» **Job**: Copy the stretch of lines from the line containing "Enable Discard old builds checkbox" through the line containing "coord(28,265)", both included, reproducing them verbatim and omitting the pictures.

» **Input for this task**:

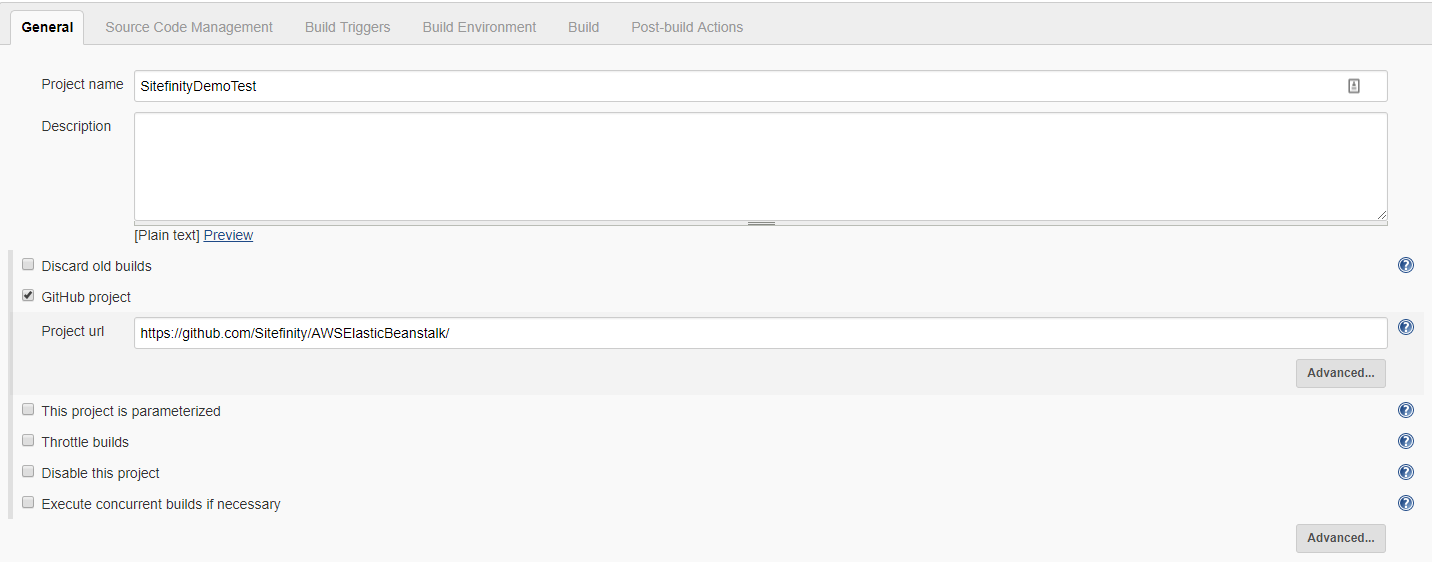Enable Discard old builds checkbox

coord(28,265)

==

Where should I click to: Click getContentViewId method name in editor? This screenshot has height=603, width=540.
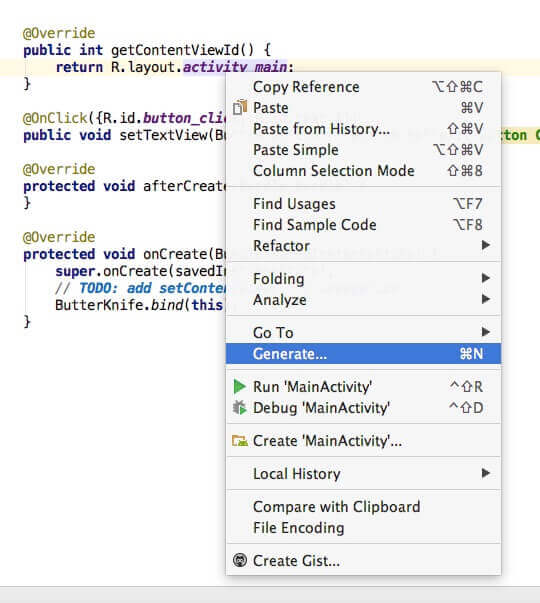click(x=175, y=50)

==

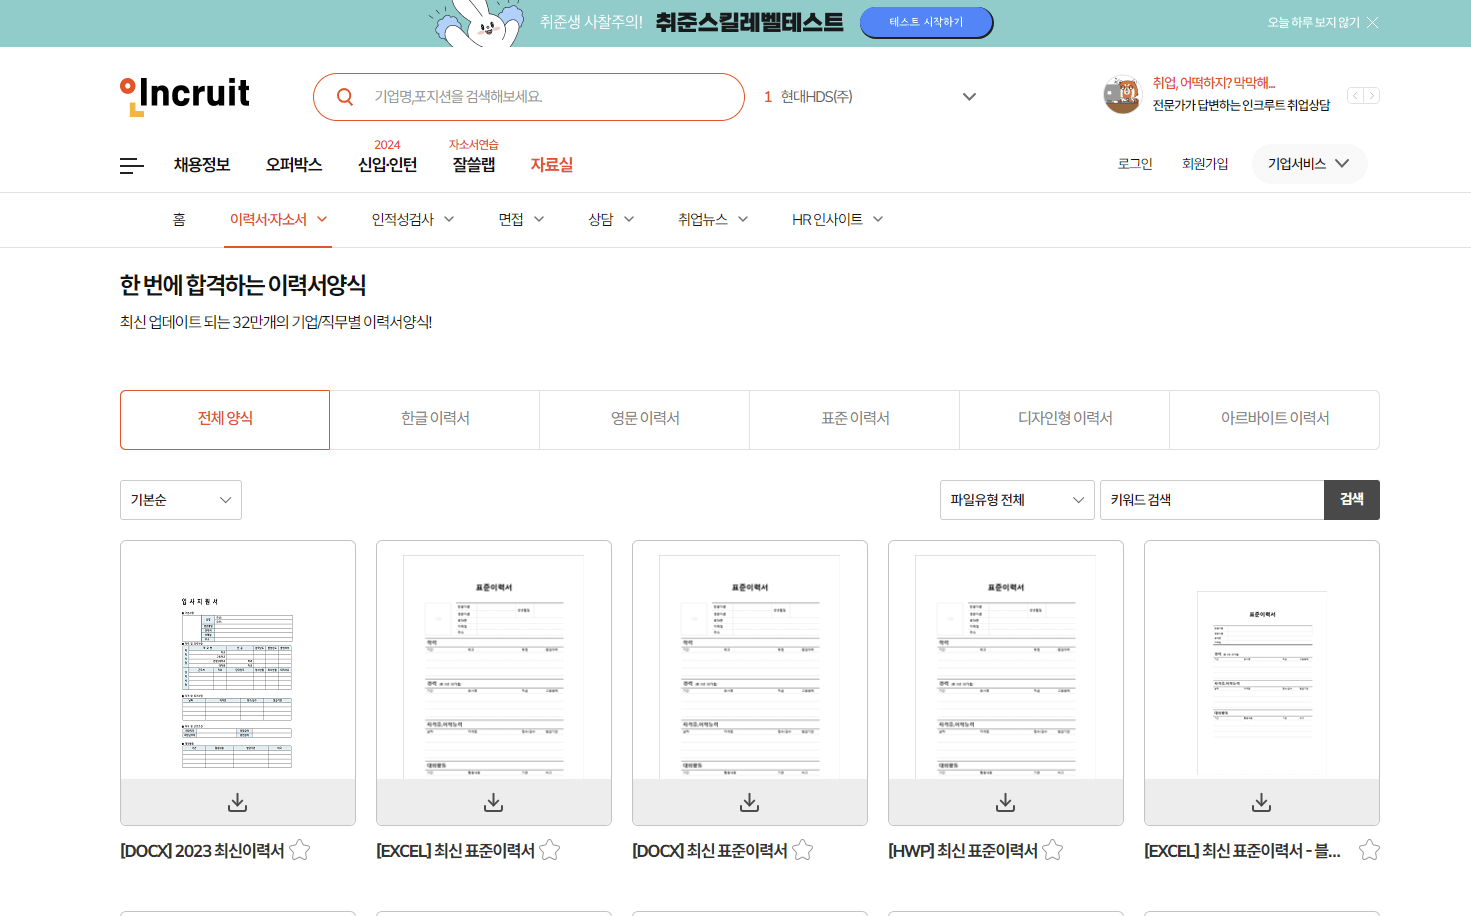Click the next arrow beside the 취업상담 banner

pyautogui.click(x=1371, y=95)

» **Answer to the exercise**:
Enable Discard old builds checkbox

coord(28,265)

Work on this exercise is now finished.